Dataset items
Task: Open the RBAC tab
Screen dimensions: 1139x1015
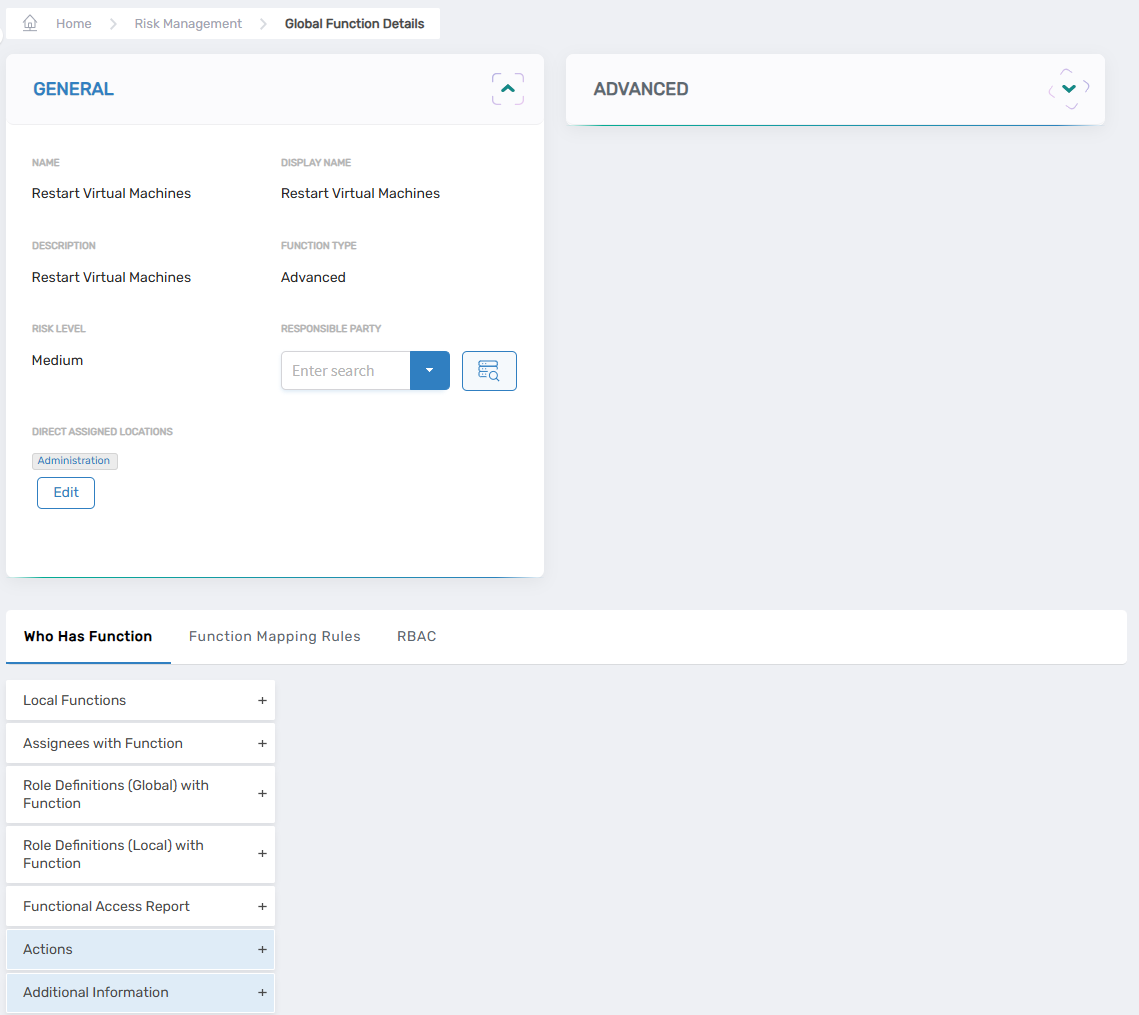Action: (416, 636)
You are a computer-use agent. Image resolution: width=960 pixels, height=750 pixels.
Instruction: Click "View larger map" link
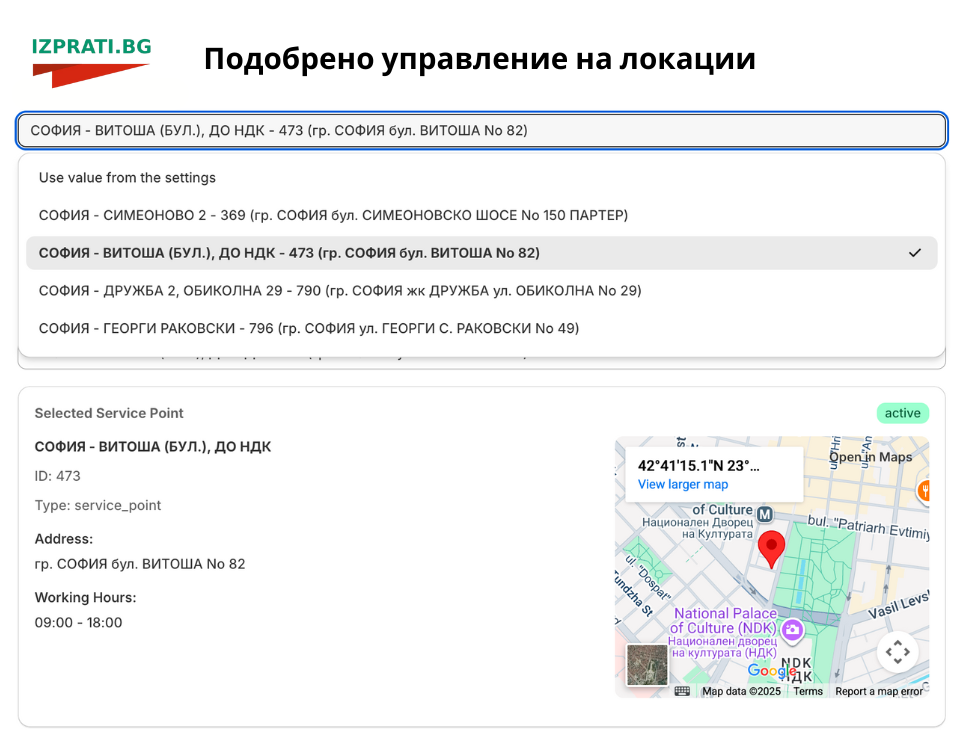[x=683, y=484]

### [What the task requires]
Restate the entries verbatim and exclude any pictures.

### [Reply to the task]
Task: Open the RBAC tab
Screen dimensions: 1139x1015
Action: (416, 636)
You are a computer-use agent. Image resolution: width=960 pixels, height=750 pixels.
Instruction: Click "View larger map" link
[x=683, y=484]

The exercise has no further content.